## Items from a data source
=======
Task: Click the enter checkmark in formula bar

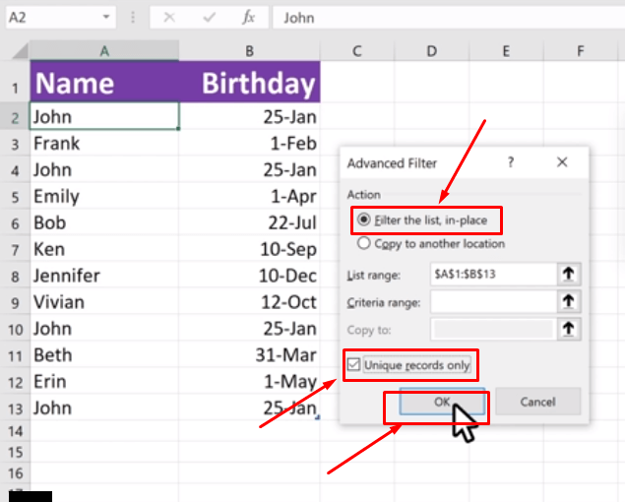Action: [x=209, y=18]
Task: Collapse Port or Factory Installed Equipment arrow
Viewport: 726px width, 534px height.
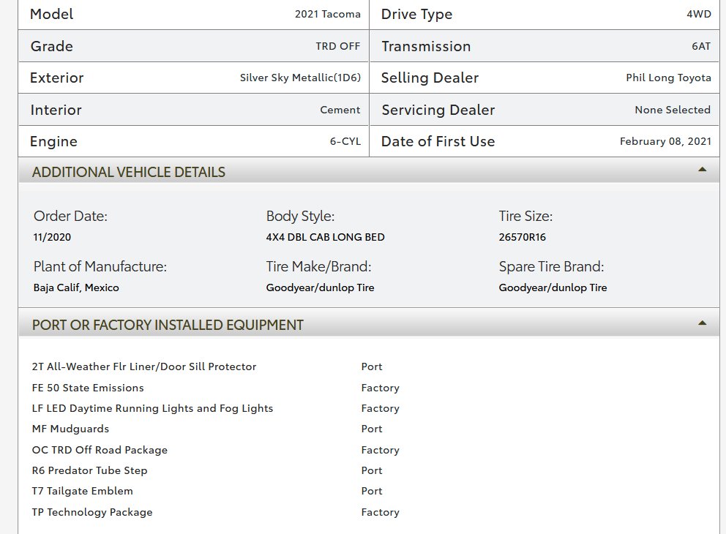Action: [x=702, y=323]
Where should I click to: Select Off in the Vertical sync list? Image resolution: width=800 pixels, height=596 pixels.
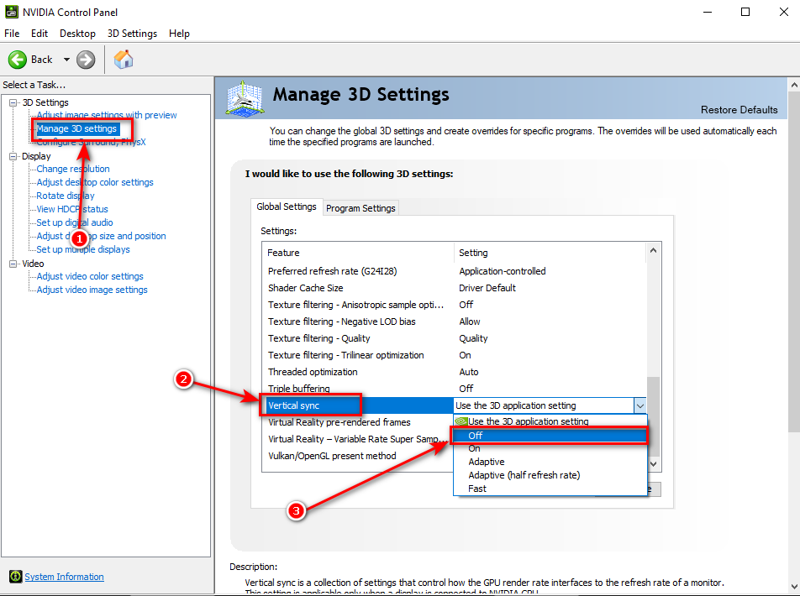[476, 436]
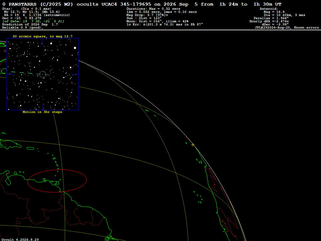Click the event title PANSTARRS (C/2025 M2)
321x241 pixels.
[x=41, y=4]
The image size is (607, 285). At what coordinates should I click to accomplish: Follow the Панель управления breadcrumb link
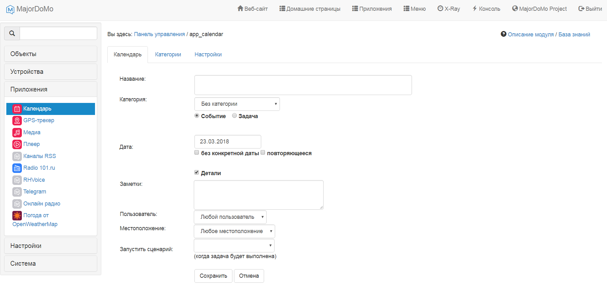[159, 34]
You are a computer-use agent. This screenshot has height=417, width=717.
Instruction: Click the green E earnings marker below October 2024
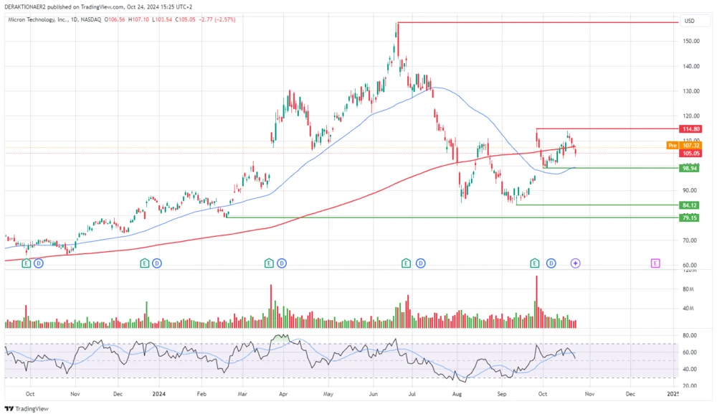533,263
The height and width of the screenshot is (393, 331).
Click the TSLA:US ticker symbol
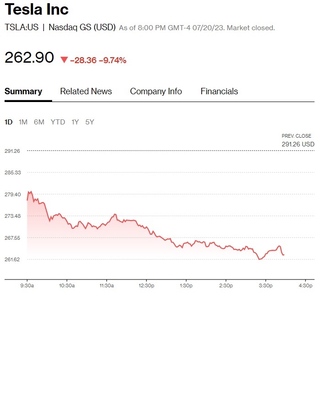click(21, 27)
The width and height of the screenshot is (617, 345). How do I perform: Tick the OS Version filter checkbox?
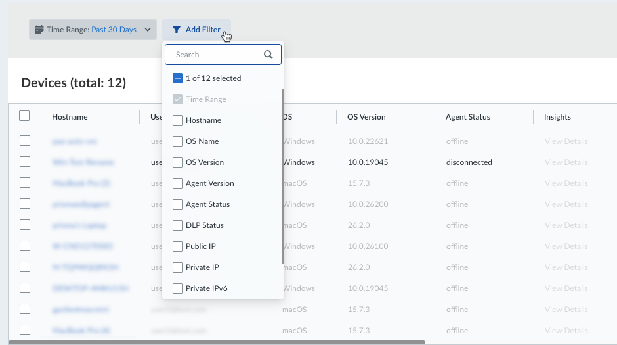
=======
## Exercise objective
Could you set down the records above word for word, without any of the pictures?

## Your solution
Task: Click the enter checkmark in formula bar

Action: [x=209, y=18]
Task: Collapse Port or Factory Installed Equipment arrow
Viewport: 726px width, 534px height.
Action: [x=702, y=323]
Where should I click to: Select Off in the Vertical sync list? Image resolution: width=800 pixels, height=596 pixels.
[476, 436]
Click the event title PANSTARRS (C/2025 M2)
321x241 pixels.
[x=41, y=4]
The image size is (607, 285). At what coordinates should I click to accomplish: Follow the Панель управления breadcrumb link
[159, 34]
You are a computer-use agent. This screenshot has height=417, width=717.
Instruction: Click the green E earnings marker below October 2024
533,263
The height and width of the screenshot is (393, 331).
Click the TSLA:US ticker symbol
click(21, 27)
The width and height of the screenshot is (617, 345). How do I perform: Tick the OS Version filter checkbox?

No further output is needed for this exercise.